What needs to be done: Please transcribe exactly the lines from the first line of the records below through the line containing "Task: Click the pink", including both, and omit all pictures.
··· Data excerpts ···
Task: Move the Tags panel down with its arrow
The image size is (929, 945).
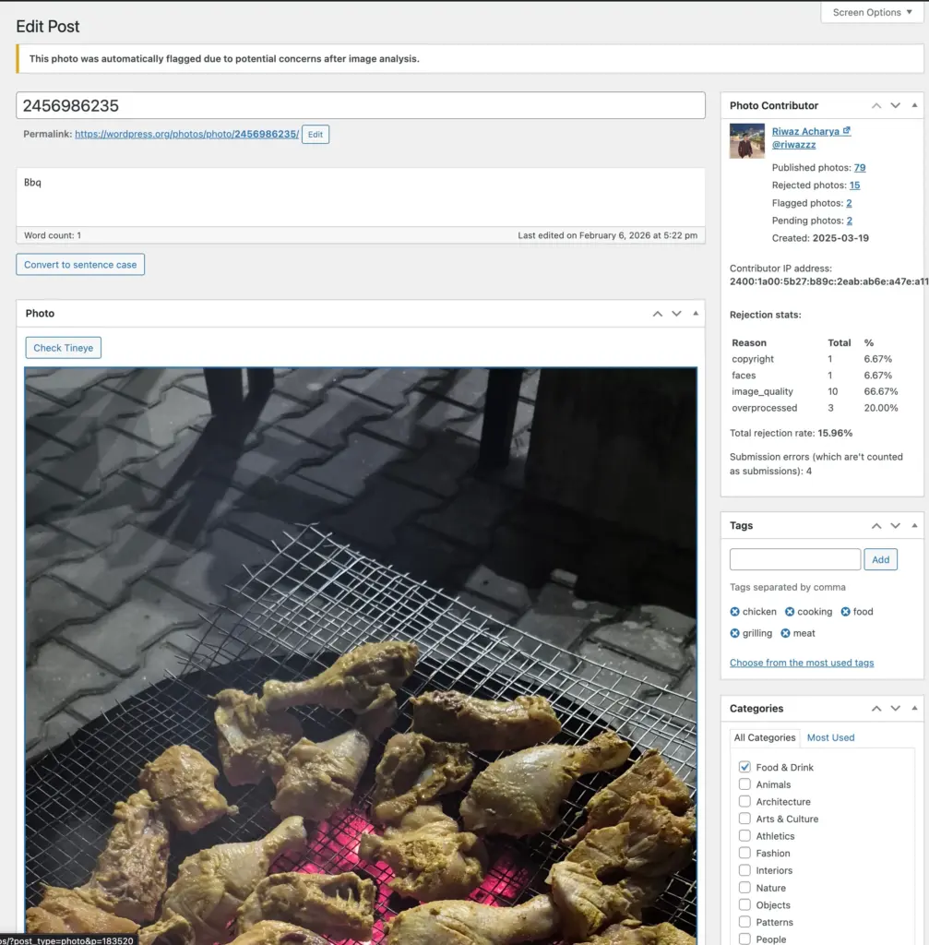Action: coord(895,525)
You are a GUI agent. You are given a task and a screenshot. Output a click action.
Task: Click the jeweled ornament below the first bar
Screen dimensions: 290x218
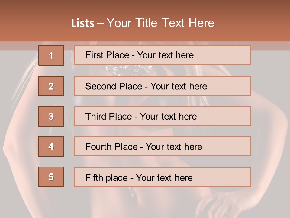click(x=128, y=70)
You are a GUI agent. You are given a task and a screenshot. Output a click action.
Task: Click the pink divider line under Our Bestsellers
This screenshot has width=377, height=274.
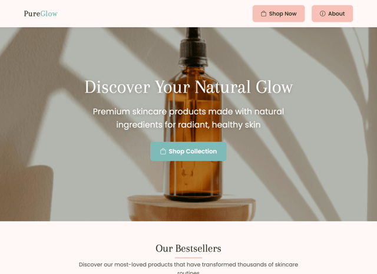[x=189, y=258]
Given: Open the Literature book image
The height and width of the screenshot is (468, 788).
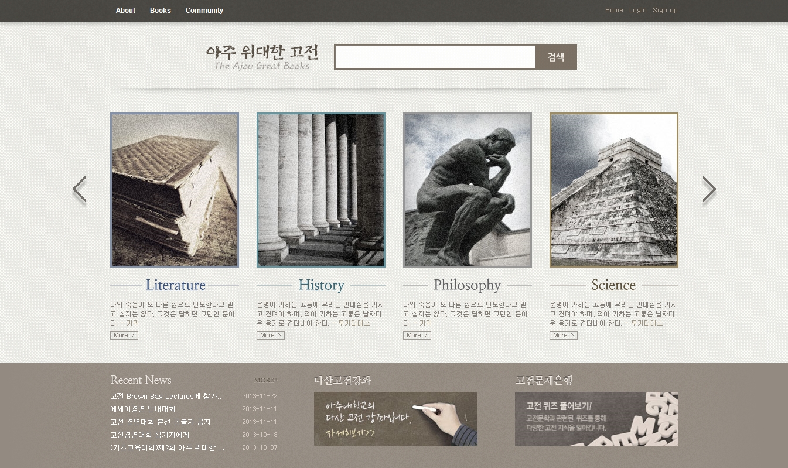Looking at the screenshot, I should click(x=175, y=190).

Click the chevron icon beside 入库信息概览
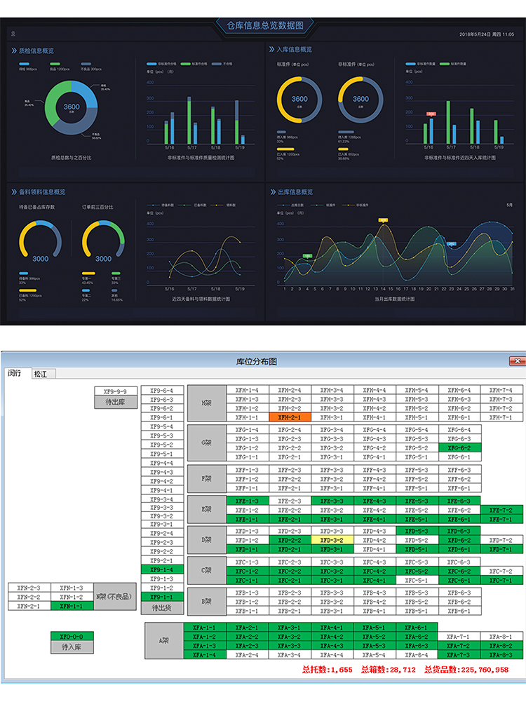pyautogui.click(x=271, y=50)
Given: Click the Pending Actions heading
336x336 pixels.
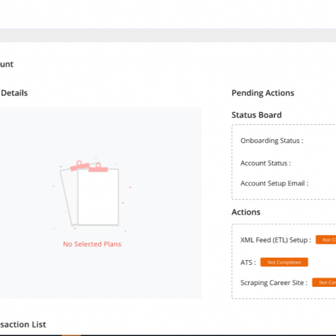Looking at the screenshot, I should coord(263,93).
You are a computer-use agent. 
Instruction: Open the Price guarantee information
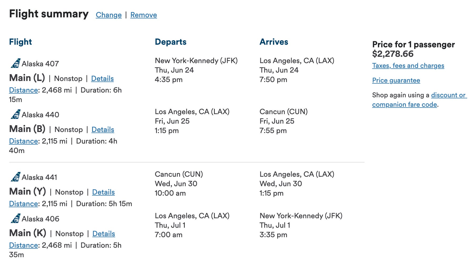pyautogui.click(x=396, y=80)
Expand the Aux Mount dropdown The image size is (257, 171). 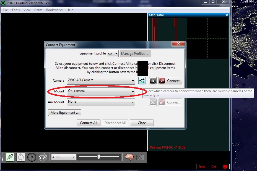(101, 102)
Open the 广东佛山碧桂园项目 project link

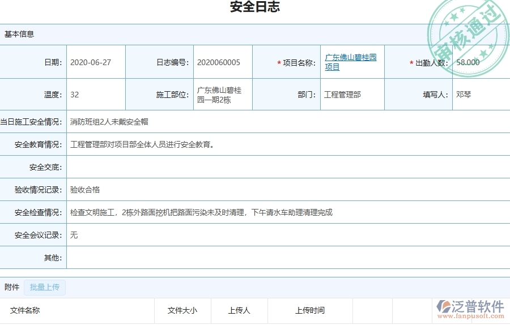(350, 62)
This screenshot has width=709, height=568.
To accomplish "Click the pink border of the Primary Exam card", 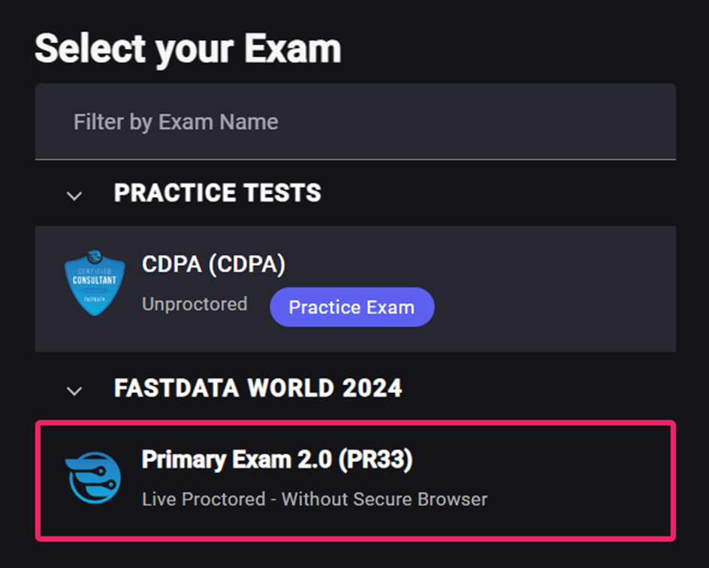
···
Your response:
Task: Move the Tags panel down with its arrow
The image size is (929, 945).
Action: coord(895,525)
You are a GUI agent. You are given a task and a screenshot. Output a click action.
Task: Click the jeweled ornament below the first bar
Screen dimensions: 290x218
click(x=128, y=70)
You are a GUI agent. You are given a task and a screenshot. Output a click action.
Task: Click the pink divider line under Our Bestsellers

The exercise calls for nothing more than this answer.